• [Your instructions] Please repeat exactly, and only, the lines from the one containing "Humphreys Brilles (88, 1483)" through the end of the records below, with no pictures.

• [Collection entries]
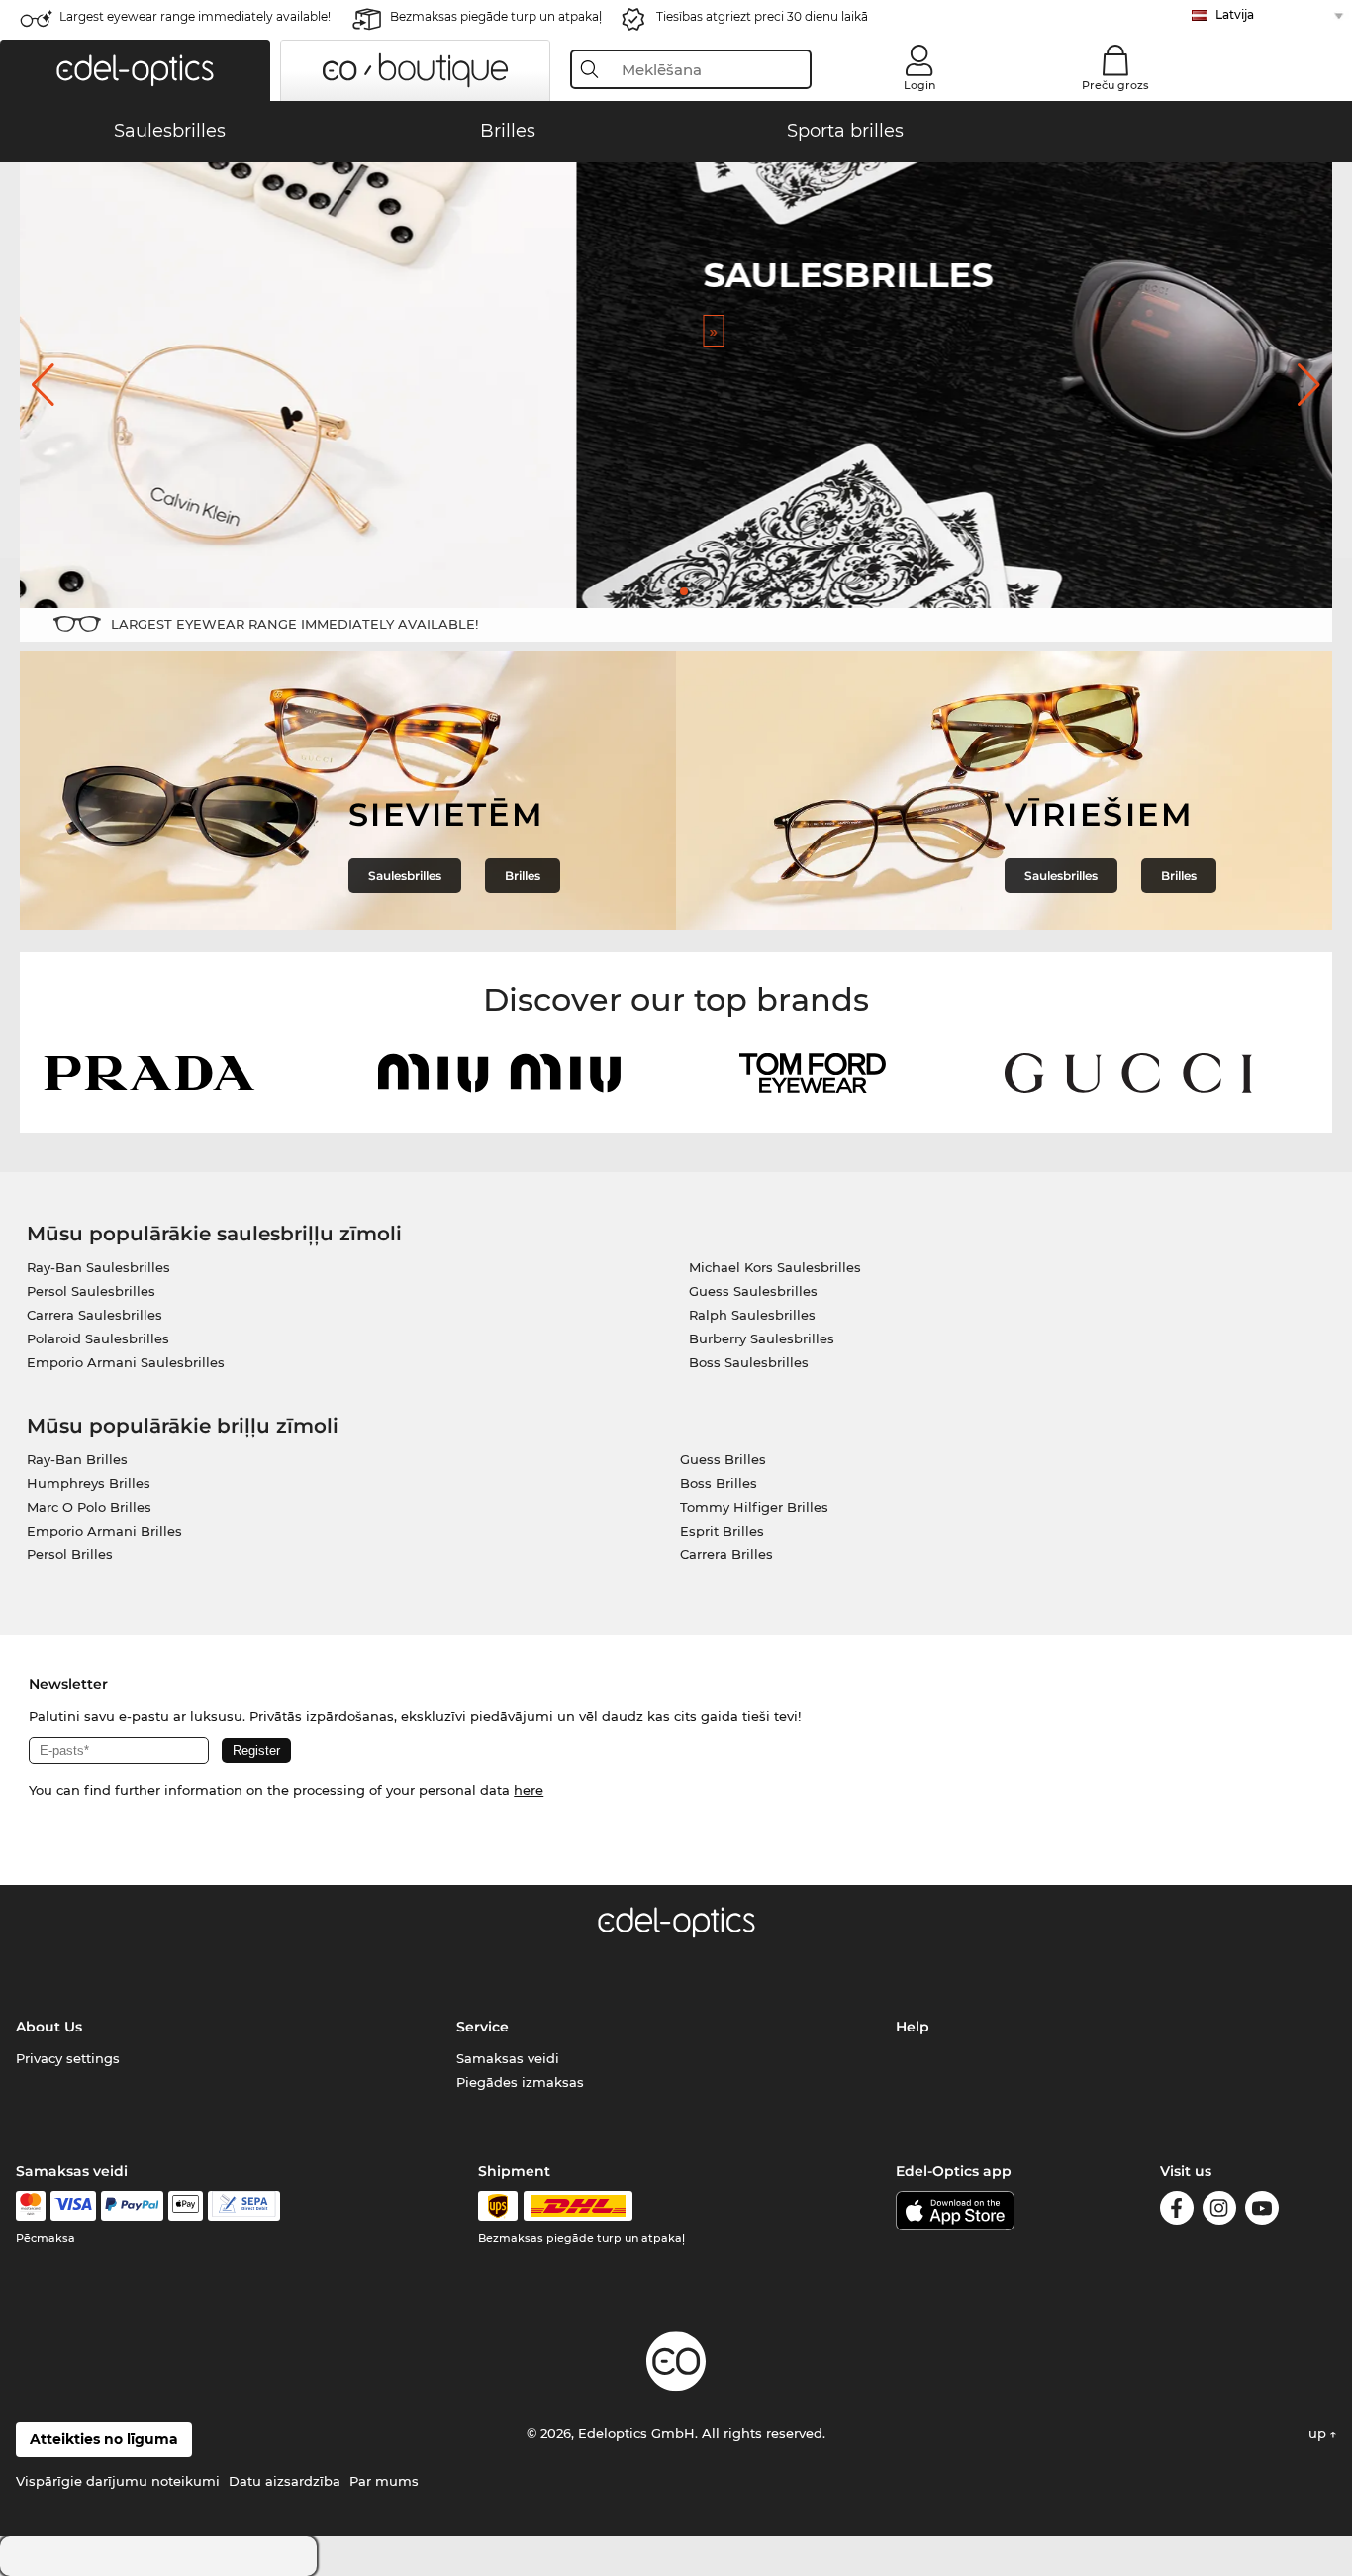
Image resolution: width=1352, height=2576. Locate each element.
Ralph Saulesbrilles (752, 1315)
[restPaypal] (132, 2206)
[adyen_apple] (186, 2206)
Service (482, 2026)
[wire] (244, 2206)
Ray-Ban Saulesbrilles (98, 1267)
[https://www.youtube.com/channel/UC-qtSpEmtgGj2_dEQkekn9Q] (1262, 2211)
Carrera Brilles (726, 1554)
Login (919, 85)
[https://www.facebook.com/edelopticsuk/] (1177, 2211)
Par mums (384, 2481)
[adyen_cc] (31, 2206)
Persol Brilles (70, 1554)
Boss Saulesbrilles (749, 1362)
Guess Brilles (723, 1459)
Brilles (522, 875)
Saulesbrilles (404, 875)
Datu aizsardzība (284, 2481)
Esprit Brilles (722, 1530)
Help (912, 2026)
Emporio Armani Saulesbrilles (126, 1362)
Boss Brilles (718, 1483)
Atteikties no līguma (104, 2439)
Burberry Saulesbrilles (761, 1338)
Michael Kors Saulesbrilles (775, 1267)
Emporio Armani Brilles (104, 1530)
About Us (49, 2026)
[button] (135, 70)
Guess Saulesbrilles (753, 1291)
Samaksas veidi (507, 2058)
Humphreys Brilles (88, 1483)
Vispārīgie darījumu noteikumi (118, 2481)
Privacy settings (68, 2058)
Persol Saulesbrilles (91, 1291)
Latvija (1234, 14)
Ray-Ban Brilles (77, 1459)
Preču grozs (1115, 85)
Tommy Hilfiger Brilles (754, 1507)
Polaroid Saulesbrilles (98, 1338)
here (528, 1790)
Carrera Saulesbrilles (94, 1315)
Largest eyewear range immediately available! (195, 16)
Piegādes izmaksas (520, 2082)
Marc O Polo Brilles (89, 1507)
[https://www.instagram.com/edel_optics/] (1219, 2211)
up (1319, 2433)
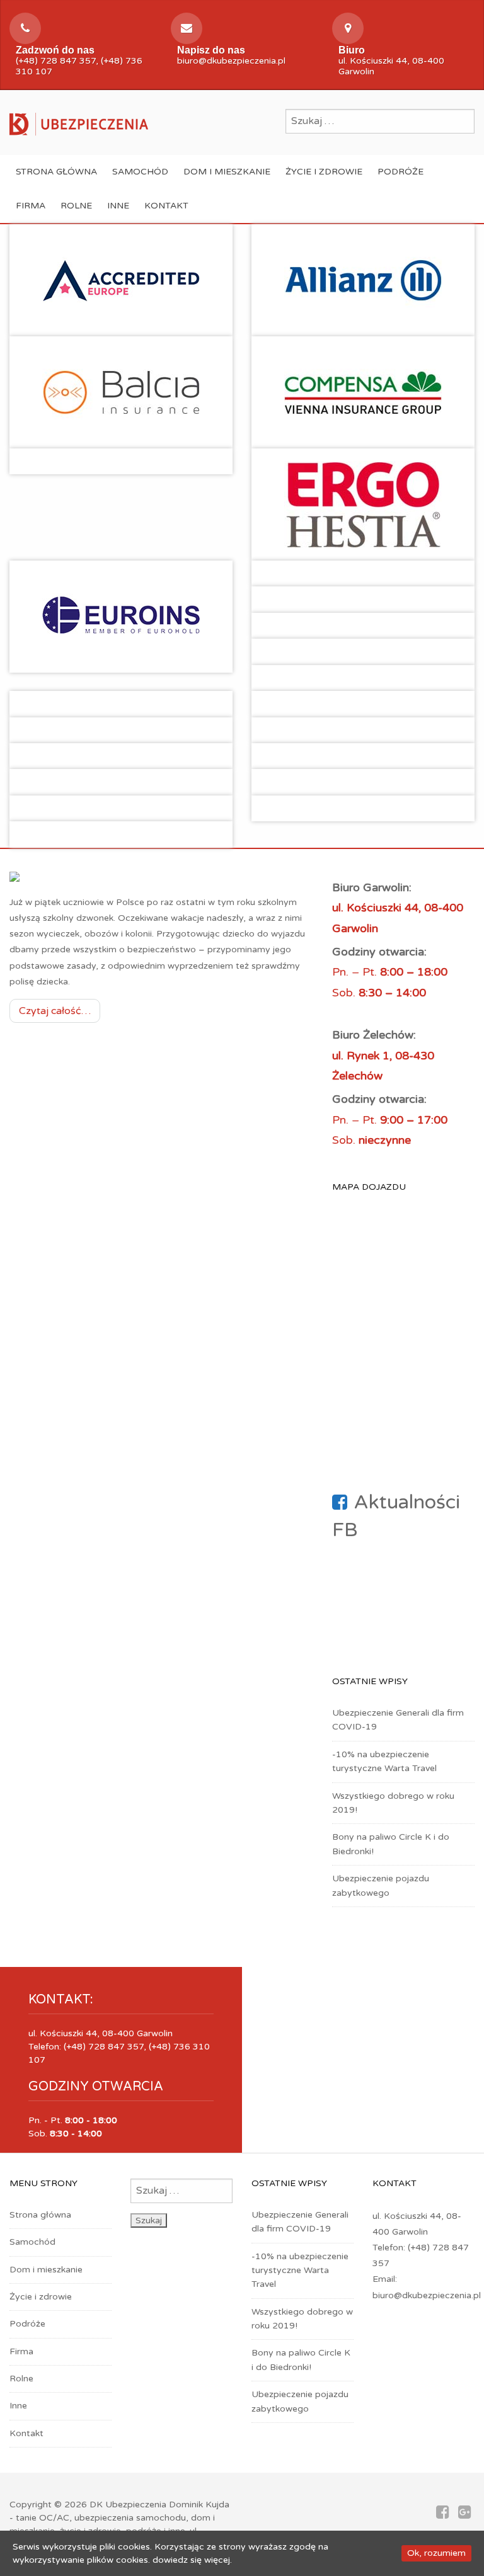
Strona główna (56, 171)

• [The answer]
Humphreys Brilles (88, 1483)
Vispārīgie darījumu noteikumi (118, 2481)
Privacy settings (68, 2058)
Persol Saulesbrilles (91, 1291)
Latvija (1234, 14)
Ray-Ban Brilles (77, 1459)
Preču grozs (1115, 85)
Tommy Hilfiger Brilles (754, 1507)
Polaroid Saulesbrilles (98, 1338)
here (528, 1790)
Carrera Saulesbrilles (94, 1315)
Largest eyewear range immediately available! (195, 16)
Piegādes izmaksas (520, 2082)
Marc O Polo Brilles (89, 1507)
[https://www.instagram.com/edel_optics/] (1219, 2211)
up (1319, 2433)
Strona główna (56, 171)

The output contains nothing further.